Nouvelle cartographie du commerce en Île-de-France

Situation, tendances récentes et perspectives

30 novembre 2022ContactCarole Delaporte, Christine Tarquis

Le parc de commerces en Île-de-France – toutes surfaces confondues - a peu évolué entre 2017 et 2022, mais des mutations apparaissent dans les autorisations commerciales et les projets d’ouverture, augurant de modifications du paysage à moyen terme. Telles sont les tendances qui apparaissent dans la nouvelle mise à jour de la cartographie du commerce en Île-de-France réalisée par L’Institut Paris Region et dont la dernière version datait de 2017.

Le parc francilien de centres commerciaux est resté stable du fait d’une forte chute du nombre d’ouvertures depuis 2014. La progression des surfaces s’explique par des extensions des équipements existants et notamment des centres commerciaux régionaux. Face aux difficultés du secteur du prêt-à-porter et la concurrence des achats en ligne, le merchandising des centres commerciaux s’est diversifié vers davantage de loisirs et de restauration au détriment des enseignes de l’équipement de la personne. Avec la baisse des flux certains jours de la semaine, des centres commerciaux sont en difficulté avec l’essor du télétravail dans les quartiers d’affaires.

Les densités en commerces de plus de 300 m² en Île-de-France sont également restées stables par rapport à 2017, elles restent toujours inférieures à celles de la province pour la plupart des formats, à l’exception des magasins populaires et des grands magasins, spécificités franciliennnes. Mais des écarts importants entre territoires demeurent, principalement dans le non-alimentaire et les densités sont moins fortes dans la MGP.

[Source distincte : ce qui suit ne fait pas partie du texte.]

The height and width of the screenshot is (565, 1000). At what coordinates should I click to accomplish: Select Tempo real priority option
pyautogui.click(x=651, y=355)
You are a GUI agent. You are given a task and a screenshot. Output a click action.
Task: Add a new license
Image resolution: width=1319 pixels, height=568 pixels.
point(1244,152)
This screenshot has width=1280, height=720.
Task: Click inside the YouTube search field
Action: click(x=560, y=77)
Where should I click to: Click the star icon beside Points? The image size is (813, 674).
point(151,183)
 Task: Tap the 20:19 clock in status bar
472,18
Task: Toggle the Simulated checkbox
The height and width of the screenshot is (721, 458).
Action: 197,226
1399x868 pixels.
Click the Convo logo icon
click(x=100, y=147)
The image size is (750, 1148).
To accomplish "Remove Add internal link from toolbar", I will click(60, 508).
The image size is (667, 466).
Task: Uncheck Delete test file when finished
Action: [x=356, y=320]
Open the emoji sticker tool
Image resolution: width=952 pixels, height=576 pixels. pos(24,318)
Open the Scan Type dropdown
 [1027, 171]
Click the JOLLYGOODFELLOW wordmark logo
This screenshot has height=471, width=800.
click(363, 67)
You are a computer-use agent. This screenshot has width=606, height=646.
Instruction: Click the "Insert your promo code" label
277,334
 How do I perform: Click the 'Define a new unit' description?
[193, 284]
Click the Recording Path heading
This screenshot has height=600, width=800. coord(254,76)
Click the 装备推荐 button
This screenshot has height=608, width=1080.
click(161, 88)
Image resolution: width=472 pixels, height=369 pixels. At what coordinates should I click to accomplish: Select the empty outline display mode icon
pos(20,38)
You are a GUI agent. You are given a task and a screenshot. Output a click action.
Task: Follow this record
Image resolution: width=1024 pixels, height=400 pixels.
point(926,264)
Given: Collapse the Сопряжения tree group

Cette nouvelle géographie du commerce est enrichie de trois nouvelles cartes : une sur les zones et linéaires commerciaux, une seconde sur les polarités commerciales et une troisième représentant la couverture du territoire en commerces et services de proximité.

Quelque 65 zones et linéaires commerciaux couvrant 2500 ha ont été répertoriés. Rattrapés par l’urbanisation, ils sont principalement localisés dans le périurbain entre l’A86 et la francilienne, le long des radiales et grandes infrastructures. Les réalisations et extensions récentes sont de meilleure qualité architecturale et urbaine mais beaucoup restent de qualité urbaine médiocre, si bien que leur requalification, leur densification et pour certaines d’entre elles leur reconversion vers d’autres usages est d’actualité.

Les polarités commerciales de centres-villes ont été cartographiées et classées en fonction du nombre de commerces et services présents. Elles sont nettement plus nombreuses dans la zone dense mais en seconde couronne, elles jouent un rôle majeur de structuration des bassins de vie. Beaucoup d’entre elles ont été fragilisées par les implantations périphériques, ce qui se traduit par une augmentation de la vacance dans les centres. Depuis 2017, date du premier programme de la Banque des Territoires, ce constat a poussé l’État et les collectivités territoriales à engager des programmes de revitalisation de ces centres. Le commerce y occupe une place prioritaire.

L’espace rural a été lui aussi déstabilisé par le développement du grand commerce et la multiplication des zones commerciales en périphérie des bourgs, villages et hameaux. La carte de l’accessibilité à 15 minutes à pied des commerces et services de proximité met en évidence des zones peu ou mal desservies dans le rural.

Toutefois, deux cartes montrent que des mutations sont à l’oeuvre dans le secteur du commerce car elles reflètent la dynamique des implantations : la carte des autorisations commerciales d’une part, et celle des projets d’autre part. L’une et l’autre montrent deux tendances :

  • Une baisse des volumes, d’abord, qui laisse supposer une stabilisation des surfaces dédiées au commerce dans la décennie qui vient. Sur la période 2015/2020, deux fois moins de surfaces ont été autorisées par rapport à la période antérieure, et seulement la moitié des projets ont été recensés en 2022 par rapport à 2017. 
  • Un changement dans les localisations et la nature des opérations ensuite : la rareté foncière et le durcissement des contraintes réglementaires ont fait bouger les lignes et poussé les opérateurs à se lancer plus souvent dans des restructurations et extensions d’équipements existants, des programmes mieux insérés dans les opérations d’aménagement urbain qui diffèrent des développements monofonctionnels pratiqués jusqu’à présent. Cette tendance ne signifie pas pour autant une rupture complète avec les pratiques anciennes et des programmes nouveaux en extension urbaine sont encore dans les cartons. Les acteurs du commerce prouvent une fois encore leur capacité à répondre aux transformations économiques et sociétales, ainsi qu’aux nouvelles contraintes, notamment la réduction de la consommation foncière qui s’impose à eux.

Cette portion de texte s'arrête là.